>> begin Data rows
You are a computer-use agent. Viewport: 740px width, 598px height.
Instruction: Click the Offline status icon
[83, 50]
>> end Data rows
>> begin Data rows
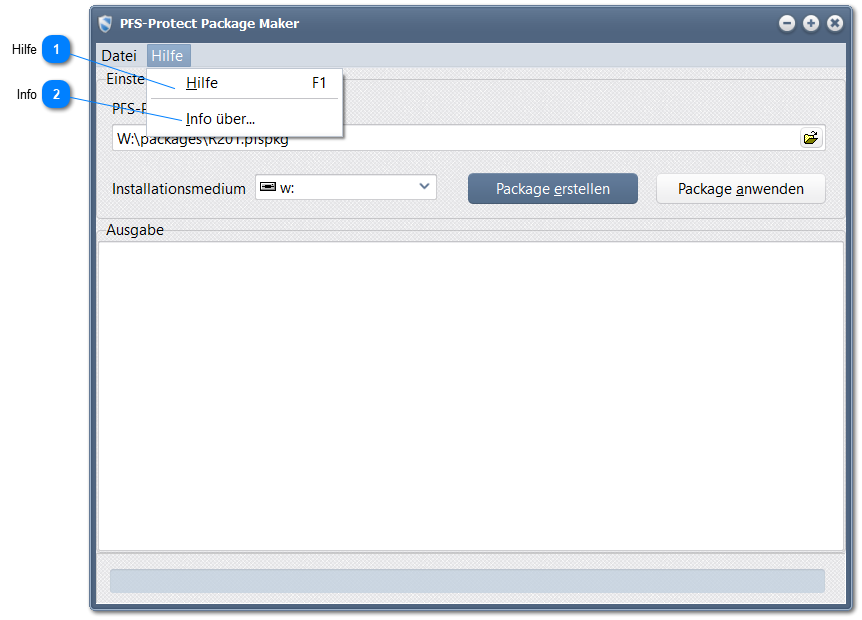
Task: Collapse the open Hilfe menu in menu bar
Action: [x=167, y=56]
>> end Data rows
>> begin Data rows
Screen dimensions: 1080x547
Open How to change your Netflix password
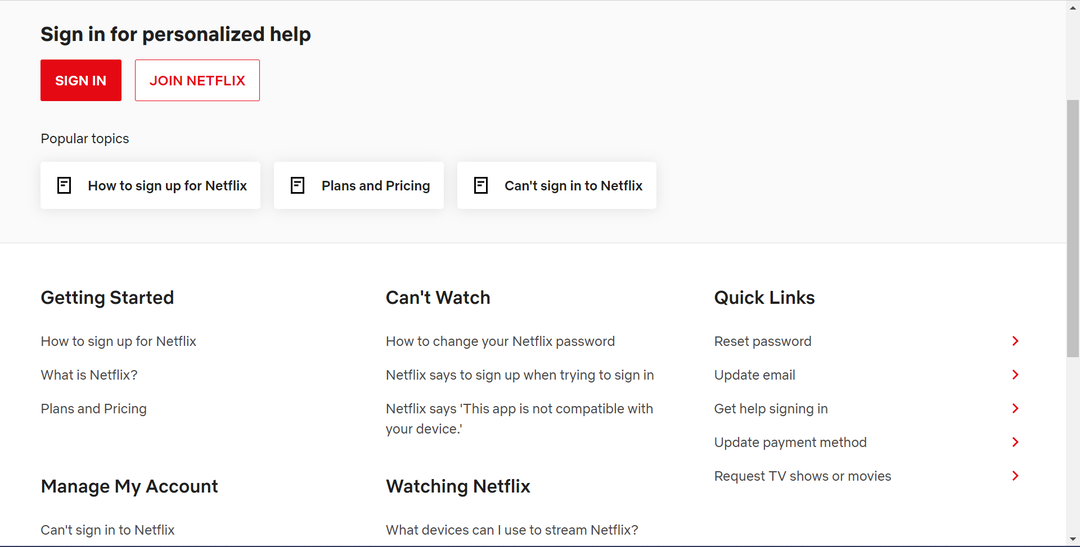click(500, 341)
>> end Data rows
Problem details:
Rewrite the lines beginning with the one that has "Screen dimensions: 1080x547" and ending after the one that has "click(500, 341)", putting "email address" in place of "password" and keeping everything else the same. Leave the pictures out.

Answer to this task:
Screen dimensions: 1080x547
Open How to change your Netflix email address
click(500, 341)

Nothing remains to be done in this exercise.